■ Input data ■
Segment Open

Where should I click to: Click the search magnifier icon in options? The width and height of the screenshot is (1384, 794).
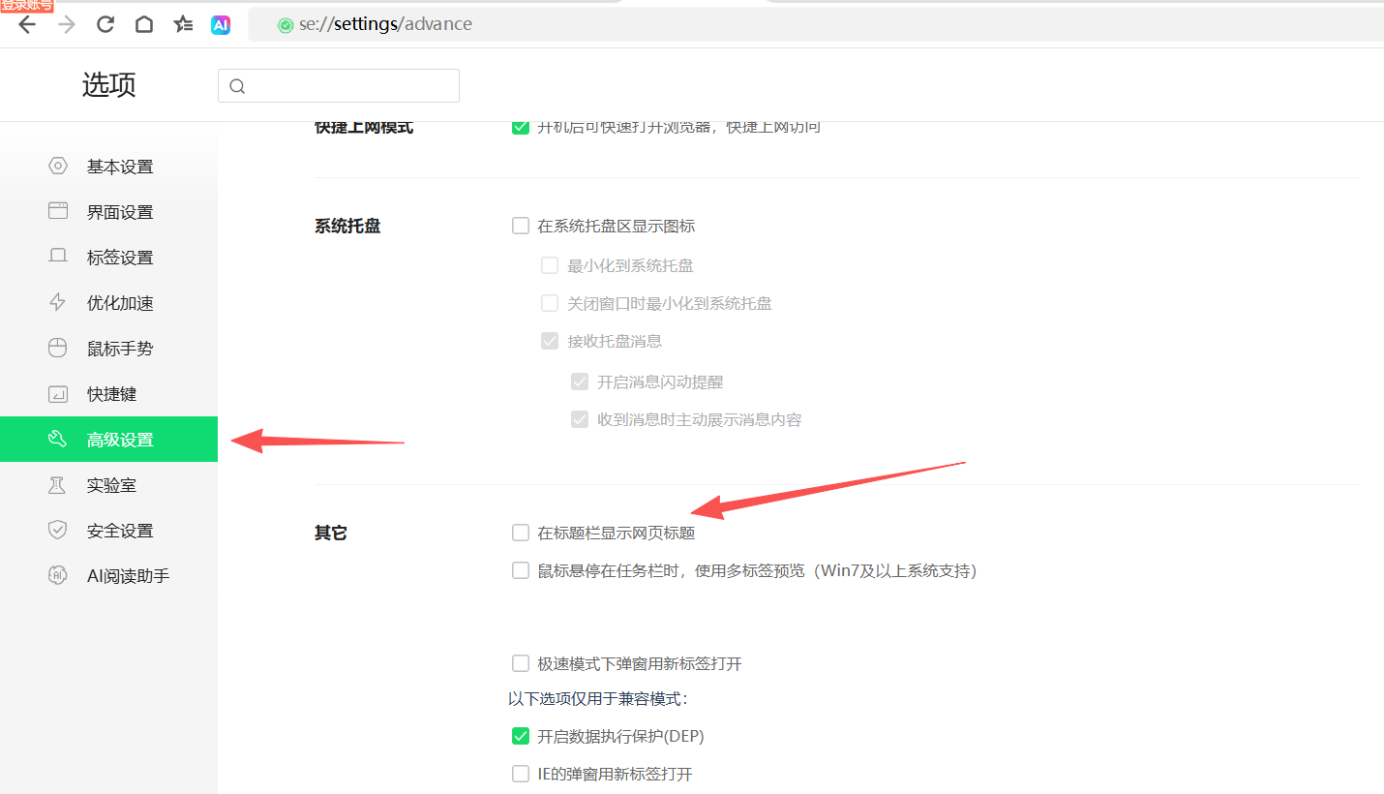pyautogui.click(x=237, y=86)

Segment Closed
Segment Open

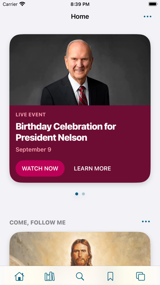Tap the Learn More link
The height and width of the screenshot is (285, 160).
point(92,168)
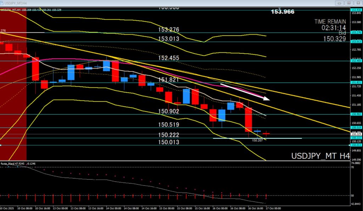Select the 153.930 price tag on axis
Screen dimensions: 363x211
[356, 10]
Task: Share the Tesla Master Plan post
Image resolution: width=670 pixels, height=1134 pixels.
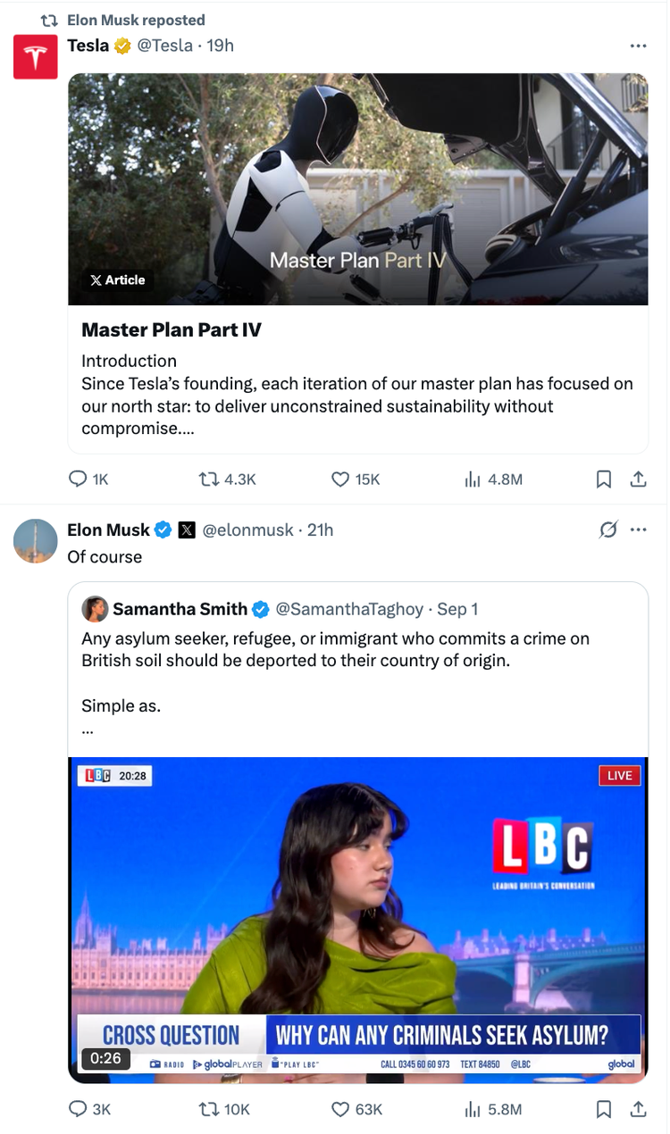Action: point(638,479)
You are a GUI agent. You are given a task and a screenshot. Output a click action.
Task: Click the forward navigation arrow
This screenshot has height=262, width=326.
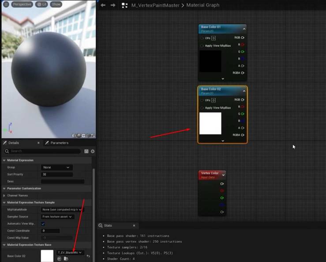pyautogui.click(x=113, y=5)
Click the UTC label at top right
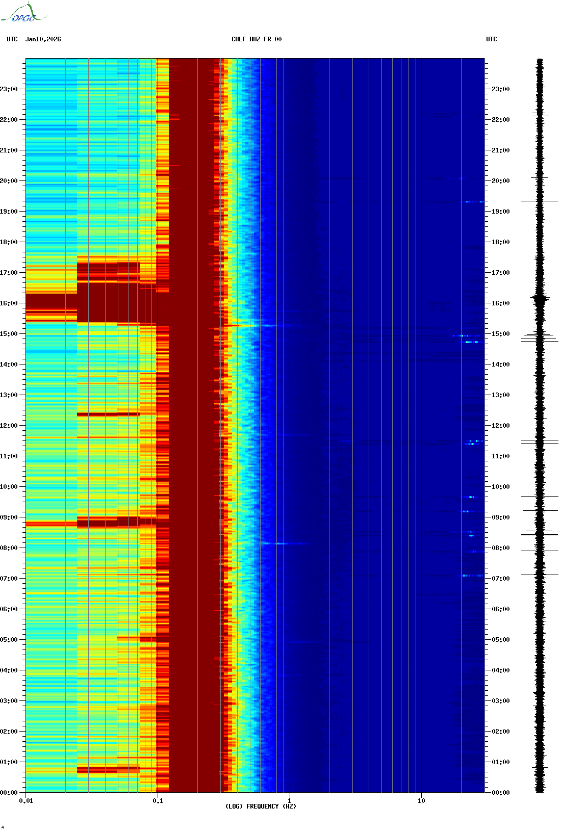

Segment Closed

Output exactly those lines of the data above that run from the line with "Image resolution: width=670" up to and including the line with "Click the UTC label at top right". No pictures go in.

■ Solution ■
Image resolution: width=670 pixels, height=1134 pixels.
Action: point(638,479)
You are a GUI agent. You are given a task and a screenshot. Output a click action.
Task: Click the forward navigation arrow
This screenshot has height=262, width=326.
pyautogui.click(x=113, y=5)
Click the UTC label at top right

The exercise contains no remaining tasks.